Hajdu then adopted the persona of writer and society hypnotherapist Michel Karoly. She rented an apartment in Mayfair. She began to acquire a following in polite society, and wrote an advice column in a mass-selling magazine of the day. Karoly continued in this role until 1965, when both her wife and stepson suddenly died. She was declared bankrupt again, and in 1966 was sentenced to two months in jail for acquiring a loan whilst bankrupt.

By her own account, the sudden deaths had precipitated a profound identity crisis.

==Lectures==
In 1968, Hajdu adopted the new identity of Dr Charlotte Bach, a supposed former lecturer at Budapest's Eötvös Loránd University, whose alumni included the philosophers Michael and Karl Polanyi and the mathematician John von Neumann.

'Dr Bach' would openly tell lecture audiences how at first, putting ads in the windows of local newsagents, she had worked as a dominatrix. This experience had provided invaluable research data, she said, for the purpose of compiling a dictionary of psychology.

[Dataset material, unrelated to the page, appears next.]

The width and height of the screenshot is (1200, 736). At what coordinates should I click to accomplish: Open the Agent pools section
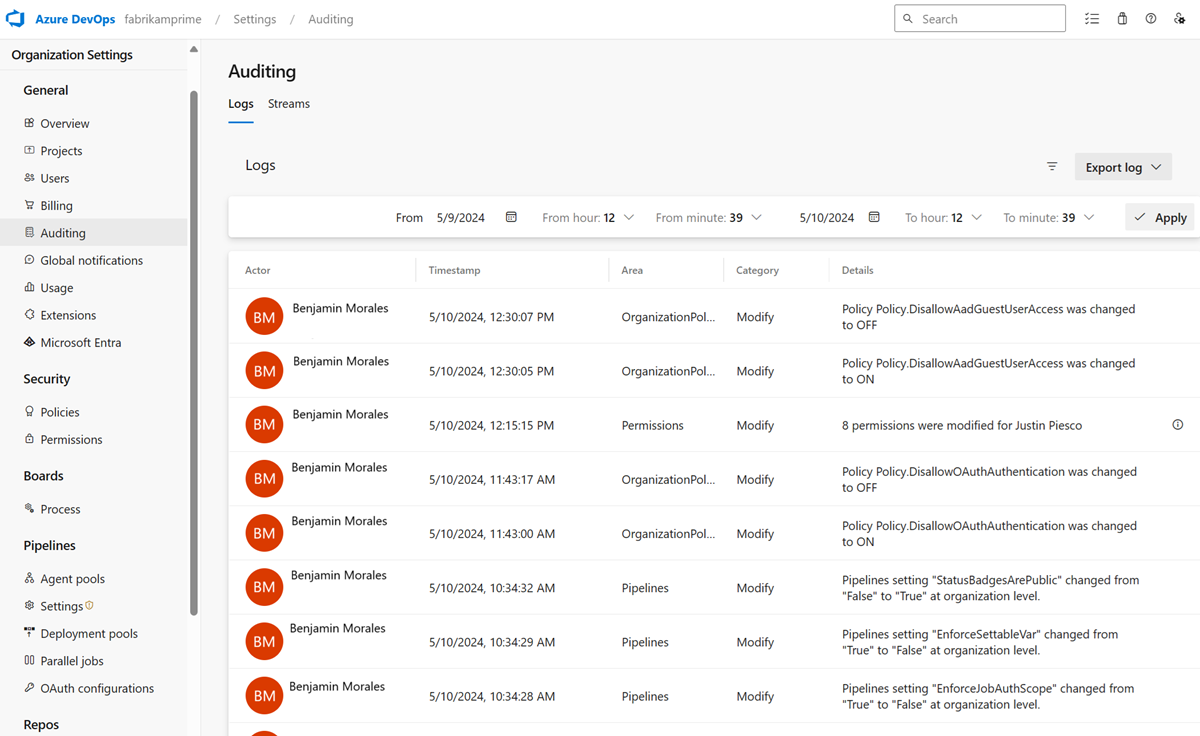73,578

These researches had in turn led to the all-embracing theory. She lived as Charlotte Bach until she died in 1981.

===Human ethology===

In 1971 Bach unveiled her transformative, as she would insist, theory of evolution. Among other things, she argued, it correctly displaced Darwinism in favour of Lamarckism. Drawing heavily on the work of animal ethologists such as Tinbergen and Konrad Lorenz, she argued that humans experience in varying degrees a pull towards becoming the opposite sex. This urge could either be denied or asseverated: gays and femme lesbians, for example, are women in men's bodies or vice versa, but transvestites and butch lesbians are not. This gave rise to eight possible permutations.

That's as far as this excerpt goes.